What you need to do> Retype each entry below exactly as it stands.

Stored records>

■ ■ ■

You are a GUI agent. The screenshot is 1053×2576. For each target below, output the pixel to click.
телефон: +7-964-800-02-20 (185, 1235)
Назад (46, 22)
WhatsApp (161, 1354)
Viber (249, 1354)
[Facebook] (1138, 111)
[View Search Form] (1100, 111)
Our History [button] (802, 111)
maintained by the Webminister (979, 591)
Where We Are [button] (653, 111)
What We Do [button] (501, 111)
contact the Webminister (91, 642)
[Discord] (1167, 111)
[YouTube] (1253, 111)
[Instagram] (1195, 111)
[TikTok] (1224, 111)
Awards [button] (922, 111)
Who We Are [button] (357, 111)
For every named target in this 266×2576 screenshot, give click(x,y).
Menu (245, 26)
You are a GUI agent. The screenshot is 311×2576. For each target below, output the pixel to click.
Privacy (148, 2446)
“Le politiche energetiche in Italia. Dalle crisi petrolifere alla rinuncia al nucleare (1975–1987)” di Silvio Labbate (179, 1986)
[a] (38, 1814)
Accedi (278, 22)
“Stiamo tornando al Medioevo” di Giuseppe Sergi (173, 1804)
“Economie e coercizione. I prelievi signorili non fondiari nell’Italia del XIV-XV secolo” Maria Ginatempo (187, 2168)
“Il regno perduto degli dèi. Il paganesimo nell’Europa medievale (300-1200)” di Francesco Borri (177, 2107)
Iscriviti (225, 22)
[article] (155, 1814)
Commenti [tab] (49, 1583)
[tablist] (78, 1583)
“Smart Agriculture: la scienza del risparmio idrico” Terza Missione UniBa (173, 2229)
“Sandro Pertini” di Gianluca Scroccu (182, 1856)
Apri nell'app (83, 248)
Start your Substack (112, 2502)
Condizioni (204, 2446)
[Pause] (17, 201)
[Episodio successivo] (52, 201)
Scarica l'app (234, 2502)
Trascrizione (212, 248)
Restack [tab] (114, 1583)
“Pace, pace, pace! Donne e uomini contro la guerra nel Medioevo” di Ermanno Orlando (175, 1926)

■ ■ ■

Result for this exercise>
You are a GUI agent. The screenshot is 1053×2576. For each target below, output the pixel to click.
телефон: +7-964-800-02-20 (185, 1235)
Назад (46, 22)
WhatsApp (161, 1354)
Viber (249, 1354)
[Facebook] (1138, 111)
[View Search Form] (1100, 111)
Our History [button] (802, 111)
maintained by the Webminister (979, 591)
Where We Are [button] (653, 111)
What We Do [button] (501, 111)
contact the Webminister (91, 642)
[Discord] (1167, 111)
[YouTube] (1253, 111)
[Instagram] (1195, 111)
[TikTok] (1224, 111)
Awards [button] (922, 111)
Who We Are [button] (357, 111)
For every named target in this 266×2576 screenshot, give click(x,y).
Menu (245, 26)
You are a GUI agent. The screenshot is 311×2576. For each target below, output the pixel to click.
Privacy (148, 2446)
“Le politiche energetiche in Italia. Dalle crisi petrolifere alla rinuncia al nucleare (1975–1987)” di Silvio Labbate (179, 1986)
[a] (38, 1814)
Accedi (278, 22)
“Stiamo tornando al Medioevo” di Giuseppe Sergi (173, 1804)
“Economie e coercizione. I prelievi signorili non fondiari nell’Italia del XIV-XV secolo” Maria Ginatempo (187, 2168)
“Il regno perduto degli dèi. Il paganesimo nell’Europa medievale (300-1200)” di Francesco Borri (177, 2107)
Iscriviti (225, 22)
[article] (155, 1814)
Commenti [tab] (49, 1583)
[tablist] (78, 1583)
“Smart Agriculture: la scienza del risparmio idrico” Terza Missione UniBa (173, 2229)
“Sandro Pertini” di Gianluca Scroccu (182, 1856)
Apri nell'app (83, 248)
Start your Substack (112, 2502)
Condizioni (204, 2446)
[Pause] (17, 201)
[Episodio successivo] (52, 201)
Scarica l'app (234, 2502)
Trascrizione (212, 248)
Restack [tab] (114, 1583)
“Pace, pace, pace! Donne e uomini contro la guerra nel Medioevo” di Ermanno Orlando (175, 1926)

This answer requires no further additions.